## [Task brief]
Copy out every line of the data below without changing anything.

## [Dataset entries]
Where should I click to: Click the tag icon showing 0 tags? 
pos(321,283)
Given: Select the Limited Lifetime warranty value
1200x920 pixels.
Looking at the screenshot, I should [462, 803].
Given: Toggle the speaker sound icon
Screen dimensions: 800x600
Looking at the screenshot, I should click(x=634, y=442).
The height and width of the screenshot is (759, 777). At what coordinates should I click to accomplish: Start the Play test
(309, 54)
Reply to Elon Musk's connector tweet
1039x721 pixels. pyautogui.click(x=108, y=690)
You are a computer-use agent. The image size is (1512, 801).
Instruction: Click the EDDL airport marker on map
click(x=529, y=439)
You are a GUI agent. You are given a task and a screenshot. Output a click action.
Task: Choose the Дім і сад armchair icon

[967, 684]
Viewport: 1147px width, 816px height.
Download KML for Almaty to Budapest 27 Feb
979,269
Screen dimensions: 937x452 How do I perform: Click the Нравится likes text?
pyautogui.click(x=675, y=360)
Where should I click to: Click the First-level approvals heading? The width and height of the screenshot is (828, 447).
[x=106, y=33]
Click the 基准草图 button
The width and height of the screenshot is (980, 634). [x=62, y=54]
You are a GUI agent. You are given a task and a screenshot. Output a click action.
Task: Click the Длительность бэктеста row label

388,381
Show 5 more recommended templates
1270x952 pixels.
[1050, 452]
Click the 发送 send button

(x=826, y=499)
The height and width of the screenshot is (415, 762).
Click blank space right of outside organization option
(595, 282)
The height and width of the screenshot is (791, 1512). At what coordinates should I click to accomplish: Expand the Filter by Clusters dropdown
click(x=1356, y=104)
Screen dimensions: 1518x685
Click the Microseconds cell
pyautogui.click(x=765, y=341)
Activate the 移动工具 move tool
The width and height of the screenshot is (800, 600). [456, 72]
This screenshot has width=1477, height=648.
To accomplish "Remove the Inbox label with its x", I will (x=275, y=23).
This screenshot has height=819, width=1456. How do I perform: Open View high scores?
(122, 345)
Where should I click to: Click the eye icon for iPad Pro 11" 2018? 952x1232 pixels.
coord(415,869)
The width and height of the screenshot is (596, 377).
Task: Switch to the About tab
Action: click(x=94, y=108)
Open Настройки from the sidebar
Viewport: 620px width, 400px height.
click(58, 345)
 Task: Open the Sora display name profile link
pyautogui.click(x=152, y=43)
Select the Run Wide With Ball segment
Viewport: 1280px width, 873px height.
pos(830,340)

## [Final result]
Where should I click to: Click the tag icon showing 0 tags? 
pos(321,283)
Given: Select the Limited Lifetime warranty value
1200x920 pixels.
Looking at the screenshot, I should [462, 803].
Given: Toggle the speaker sound icon
Screen dimensions: 800x600
Looking at the screenshot, I should click(x=634, y=442).
The height and width of the screenshot is (759, 777). At what coordinates should I click to accomplish: Start the Play test
(309, 54)
Reply to Elon Musk's connector tweet
1039x721 pixels. pyautogui.click(x=108, y=690)
You are a computer-use agent. The image size is (1512, 801).
Instruction: Click the EDDL airport marker on map
click(x=529, y=439)
You are a GUI agent. You are given a task and a screenshot. Output a click action.
Task: Choose the Дім і сад armchair icon

[967, 684]
Viewport: 1147px width, 816px height.
Download KML for Almaty to Budapest 27 Feb
979,269
Screen dimensions: 937x452 How do I perform: Click the Нравится likes text?
pyautogui.click(x=675, y=360)
Where should I click to: Click the First-level approvals heading? The width and height of the screenshot is (828, 447).
[x=106, y=33]
Click the 基准草图 button
The width and height of the screenshot is (980, 634). [x=62, y=54]
You are a GUI agent. You are given a task and a screenshot. Output a click action.
Task: Click the Длительность бэктеста row label

388,381
Show 5 more recommended templates
1270x952 pixels.
[1050, 452]
Click the 发送 send button

(x=826, y=499)
The height and width of the screenshot is (415, 762).
Click blank space right of outside organization option
(595, 282)
The height and width of the screenshot is (791, 1512). At what coordinates should I click to accomplish: Expand the Filter by Clusters dropdown
click(x=1356, y=104)
Screen dimensions: 1518x685
Click the Microseconds cell
pyautogui.click(x=765, y=341)
Activate the 移动工具 move tool
The width and height of the screenshot is (800, 600). [456, 72]
This screenshot has width=1477, height=648.
To accomplish "Remove the Inbox label with its x", I will (x=275, y=23).
This screenshot has height=819, width=1456. How do I perform: Open View high scores?
(122, 345)
Where should I click to: Click the eye icon for iPad Pro 11" 2018? 952x1232 pixels.
coord(415,869)
The width and height of the screenshot is (596, 377).
Task: Switch to the About tab
Action: click(x=94, y=108)
Open Настройки from the sidebar
Viewport: 620px width, 400px height.
click(58, 345)
 Task: Open the Sora display name profile link
pyautogui.click(x=152, y=43)
Select the Run Wide With Ball segment
Viewport: 1280px width, 873px height.
pos(830,340)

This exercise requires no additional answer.